Pour une économie humaniste

Samedi 5 octobre 2019

Pour une économie humaniste

Avec deux ouvrages, Alain Deneault entame son feuilleton ouvrant sur l’action pour des alternatives.

Alain Deneault est philosophe, spécialiste de Georg Simmel. Il a publié différents travaux sur la criminalité économique et sur les enjeux du savoir. Il s’engage ici, avec l’édition de six petits ouvrages rassemblés sous le titre global de Feuilleton théorique, dans un projet de reconstruction de la notion d’économie. L’ambition affichée est de « reprendre l’économie aux économistes » afin de la « dissocier du capitalisme destructeur, inique et pervers » et de la « restituer à celles et ceux qu’elle concerne ».
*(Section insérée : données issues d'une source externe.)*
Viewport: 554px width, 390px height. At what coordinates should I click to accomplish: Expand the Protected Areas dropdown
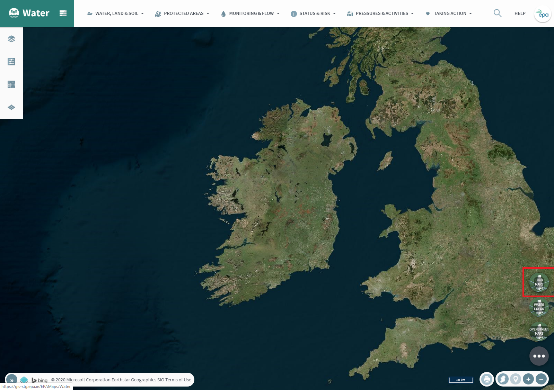pos(182,13)

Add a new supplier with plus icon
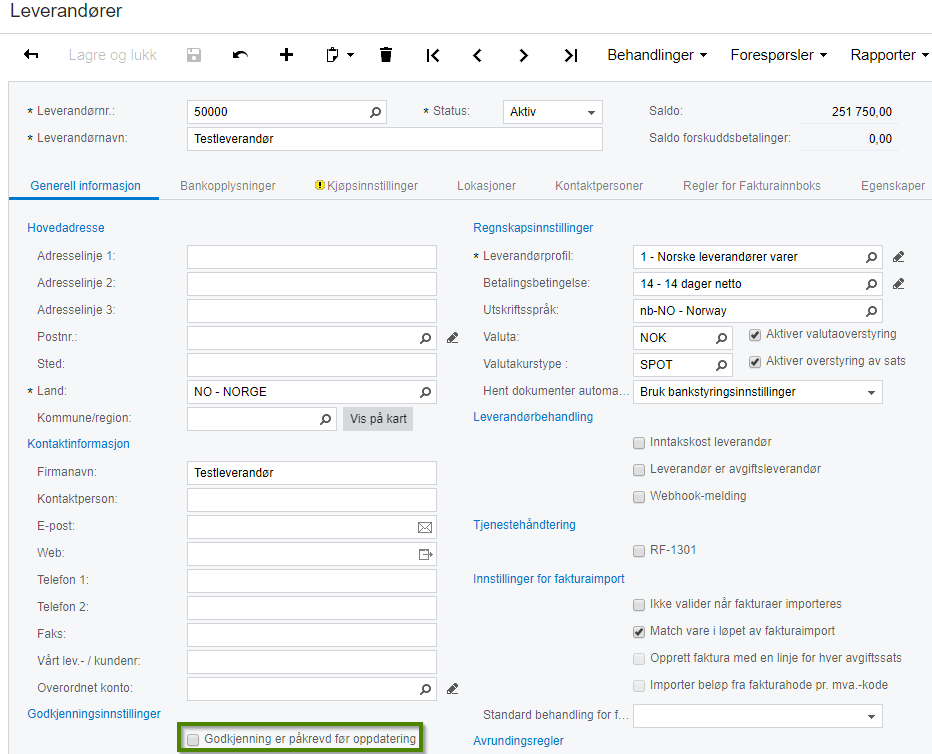[x=287, y=55]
Dans le premier livre paru, Alain Deneault revient sur l’histoire du concept d’économie et de ses rapports avec l’écologie. Il estime que les physiocrates, pour fonder une science de l’agriculture subordonnée à de prétendues lois du marché, ont détourné le terme économie, signifiant au XVIIIe siècle « l’équilibre de la nature », pour créer « une prétendue science de l’argent et du profit ». Un détournement dont nous continuerions à pâtir. Le concept « d’économie de la nature », qui désigne l’organisation des relations entre les espèces au vu du climat, du territoire et de leur évolution, pense l’imbrication des espèces, y compris les êtres humains, dans un réseau d’interactions riches et complexes. La séparation entre l’économie et l’écologie, tout comme l’injonction actuelle à les concilier, ne se justifie pas. Il faut revenir au concept unitaire d’origine qui seul peut nourrir le grand dessein d’une politique cohérente de la nature. Le deuxième essai porte sur « l’économie de la foi ». Ici, malgré le titre, rien de clérical. Deneault y fustige « l’intendance capitaliste qui s’est arrogée le corpus économique ». Il n’y a à ses yeux « pire foi que celle qui ne s’admet pas ou se conçoit mal ». La condamnation est sans appel. Dénonçant « les rhétoriciens du management », l’auteur estime, à l’opposé d’une science économique oublieuse des finalités, qu’une vraie « profession de foi » est indispensable pour donner sens aux gestes quotidiens. Au total, une réflexion qui, si elle suscitera des débats, vise à retrouver les racines écologiques, sociales ou intellectuelles des la démarche humaniste. Un travail qui annonce aussi les points de rupture possible de notre système économique actuel, et qui ouvre sur l’action.